-- START Data shown --

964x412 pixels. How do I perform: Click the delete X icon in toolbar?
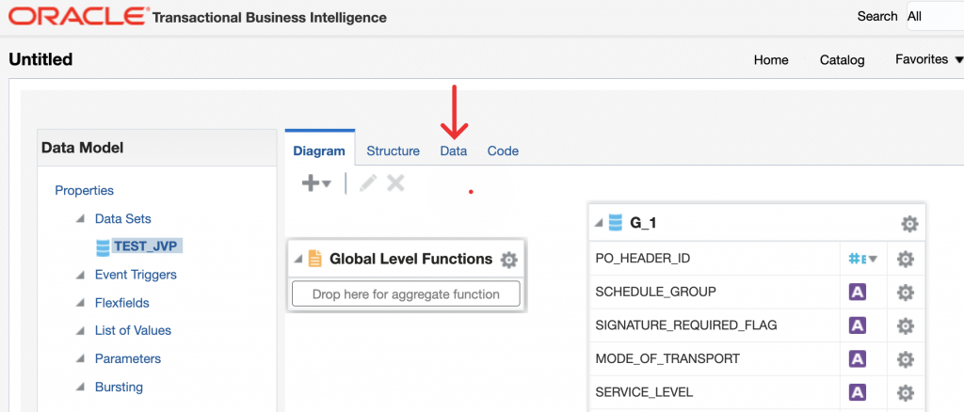[x=395, y=183]
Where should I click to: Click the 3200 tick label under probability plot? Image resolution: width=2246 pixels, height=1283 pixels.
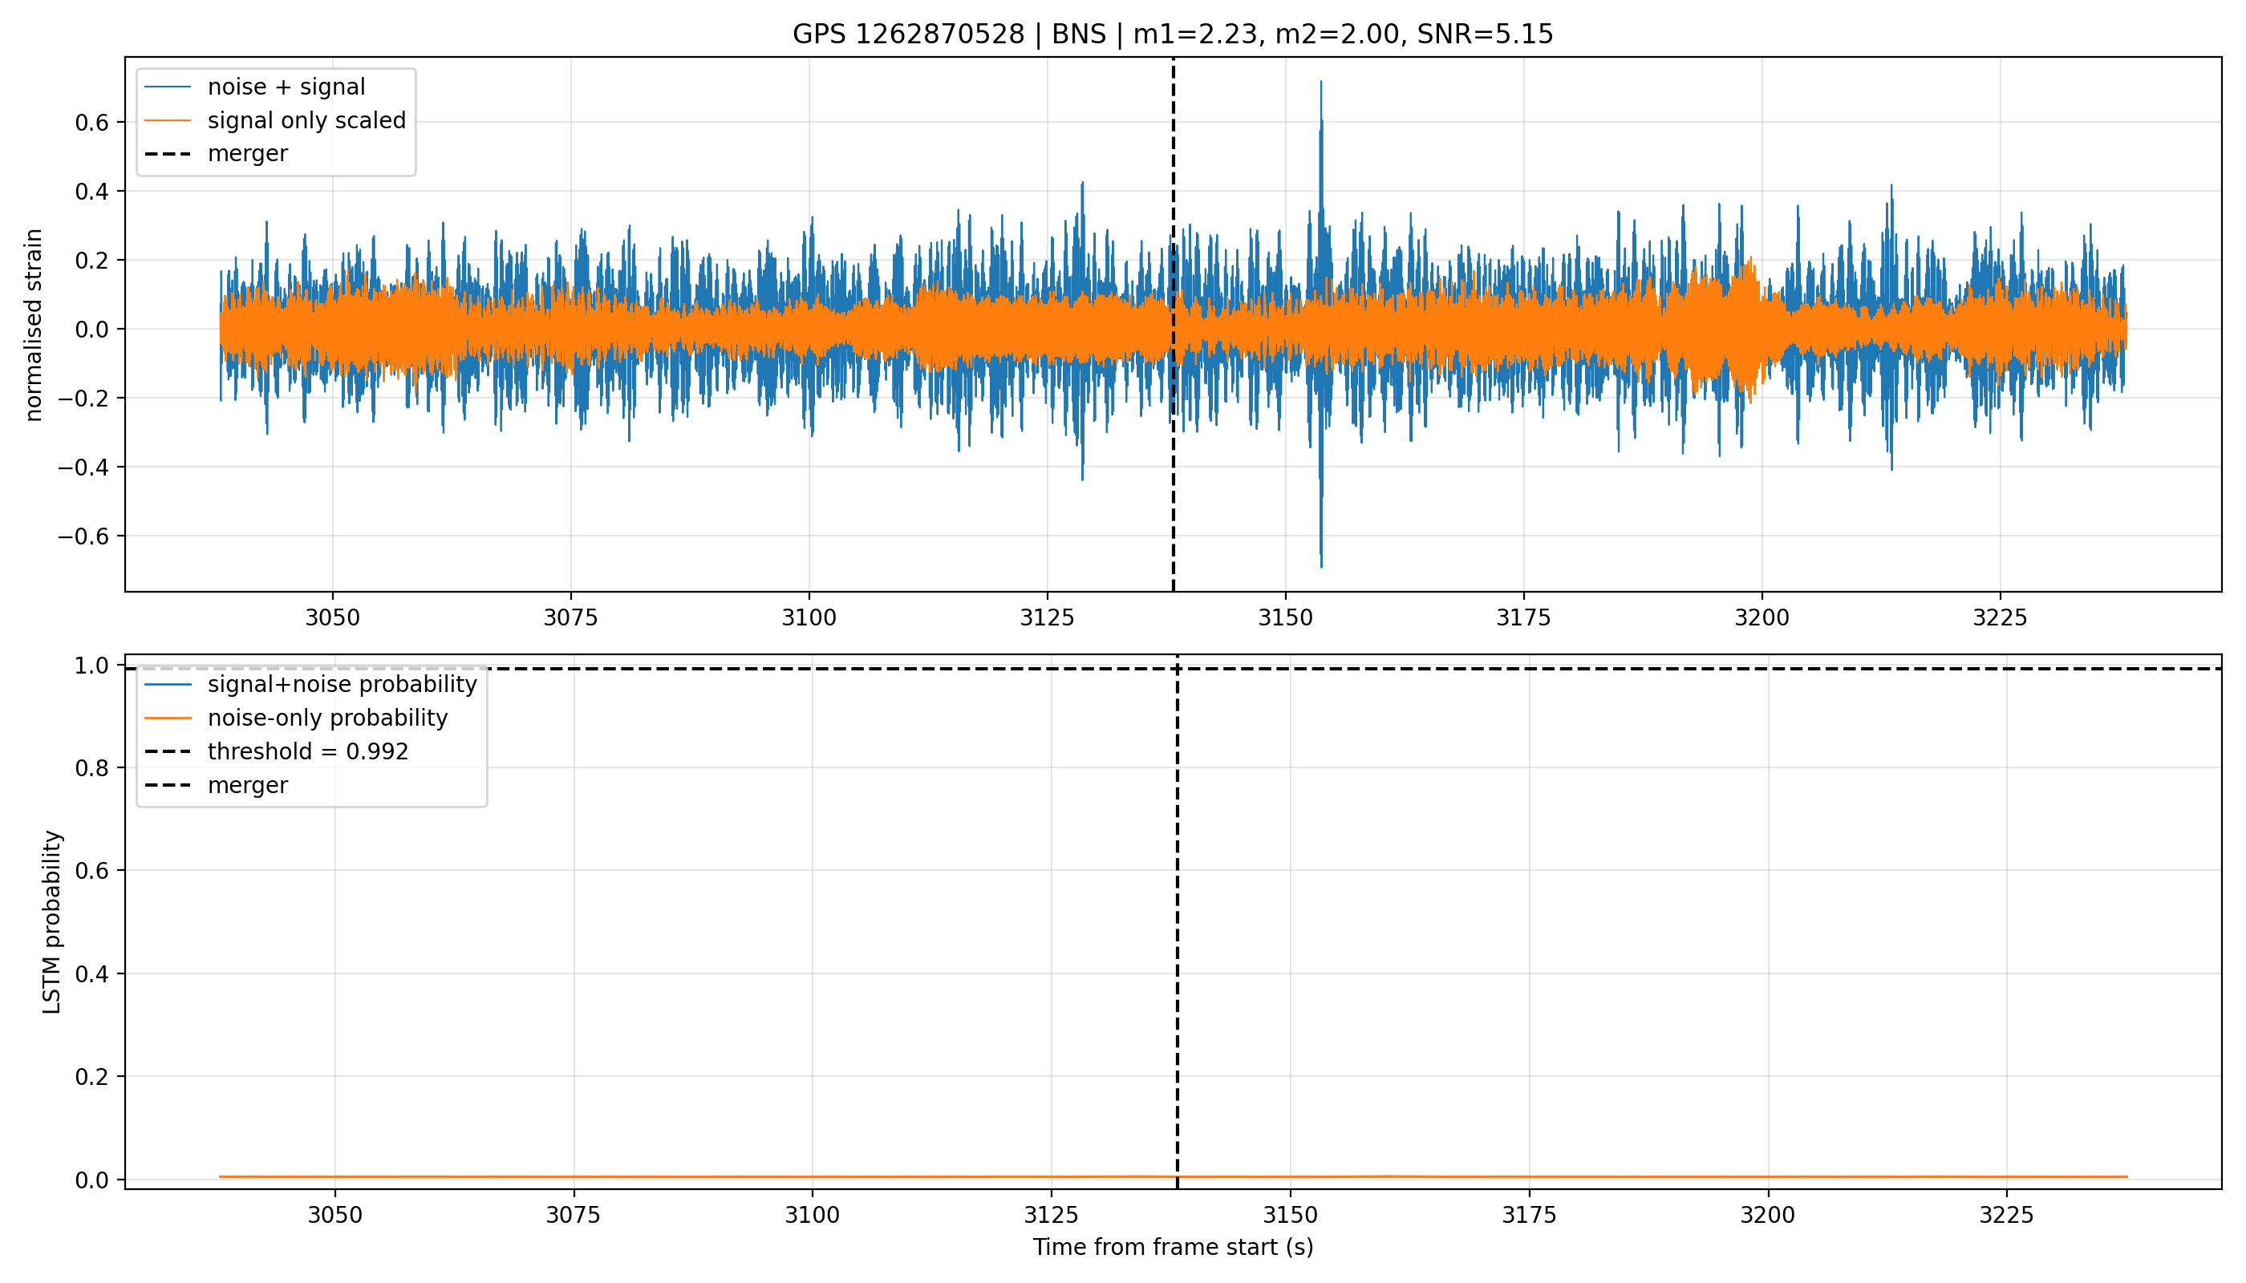[x=1767, y=1214]
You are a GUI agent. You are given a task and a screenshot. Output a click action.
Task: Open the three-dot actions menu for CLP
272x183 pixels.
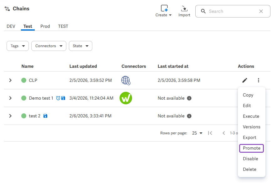[x=259, y=80]
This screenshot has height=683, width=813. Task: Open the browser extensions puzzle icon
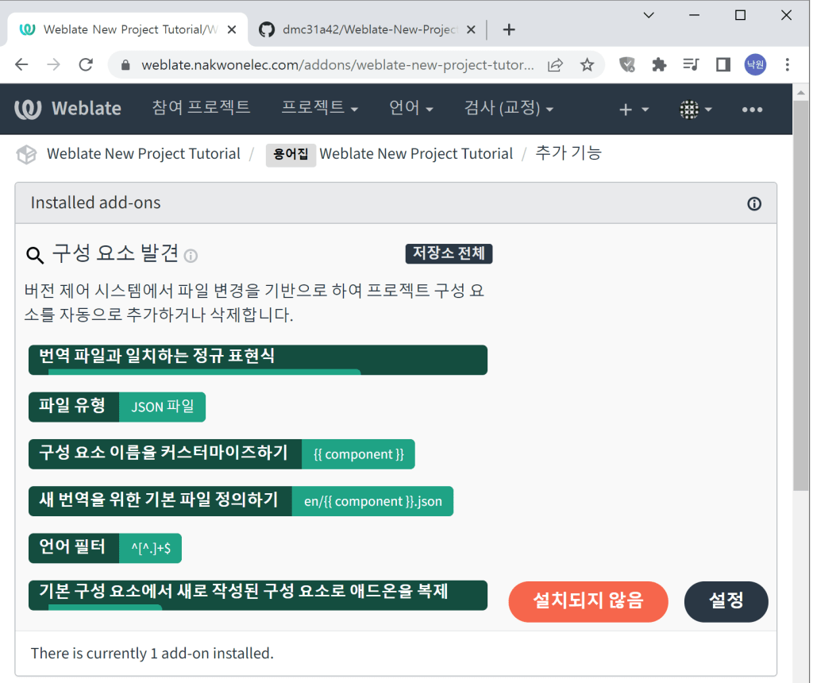pyautogui.click(x=658, y=65)
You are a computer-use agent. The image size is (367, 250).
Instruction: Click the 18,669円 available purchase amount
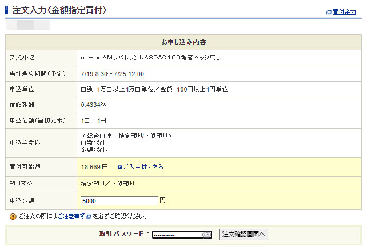coord(94,167)
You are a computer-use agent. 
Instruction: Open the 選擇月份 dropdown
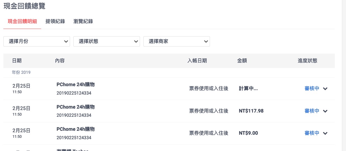pyautogui.click(x=37, y=42)
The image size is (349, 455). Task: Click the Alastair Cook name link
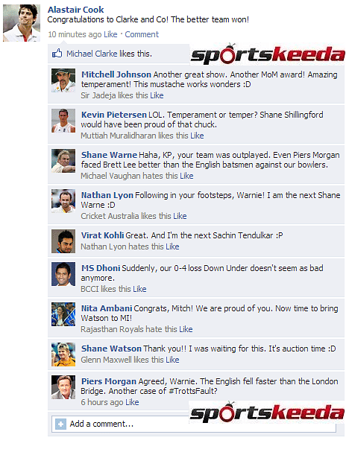coord(76,10)
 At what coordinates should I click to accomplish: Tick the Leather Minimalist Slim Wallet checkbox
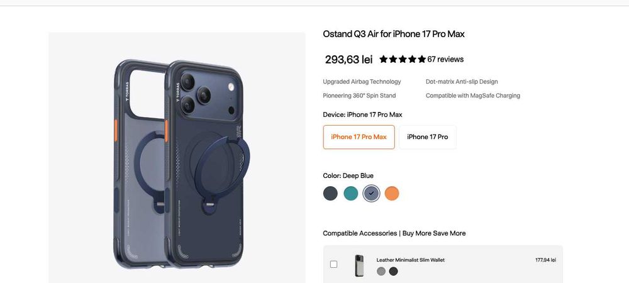pos(333,264)

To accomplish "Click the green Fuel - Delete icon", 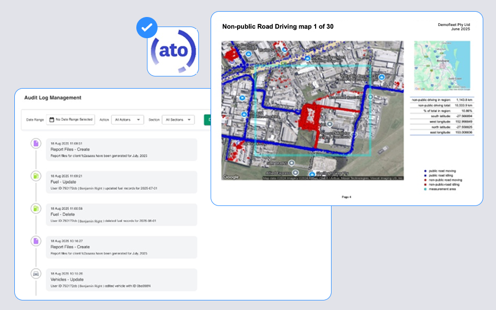I will 35,209.
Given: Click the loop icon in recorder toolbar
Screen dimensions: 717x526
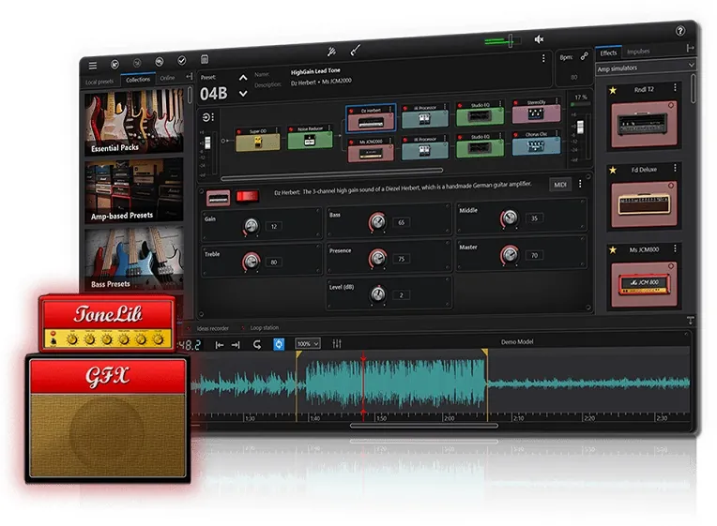Looking at the screenshot, I should coord(257,345).
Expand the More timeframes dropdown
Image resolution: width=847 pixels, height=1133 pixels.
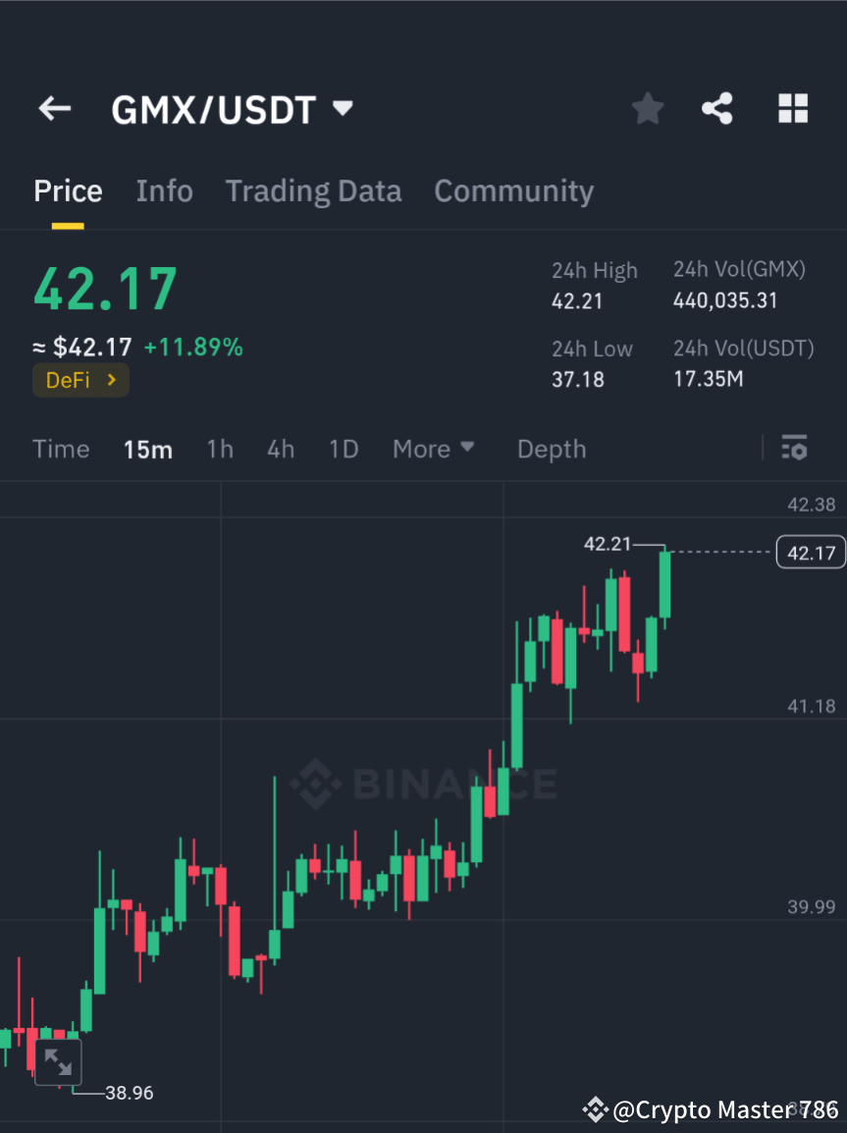coord(433,448)
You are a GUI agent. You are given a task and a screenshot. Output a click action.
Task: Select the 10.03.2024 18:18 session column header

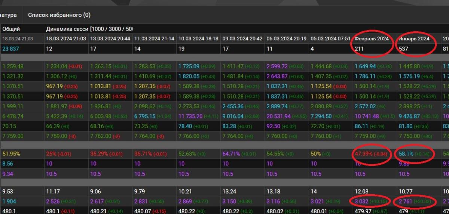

-- END Data shown --

Short problem ▸
Pull out the entries word for word, from the first line through the line that contains "[x=1767, y=1214]". Omit the pictures.

Result ▸
964x412 pixels. How do I perform: Click the delete X icon in toolbar?
[x=395, y=183]
Where should I click to: Click the 3200 tick label under probability plot? Image resolution: width=2246 pixels, height=1283 pixels.
[x=1767, y=1214]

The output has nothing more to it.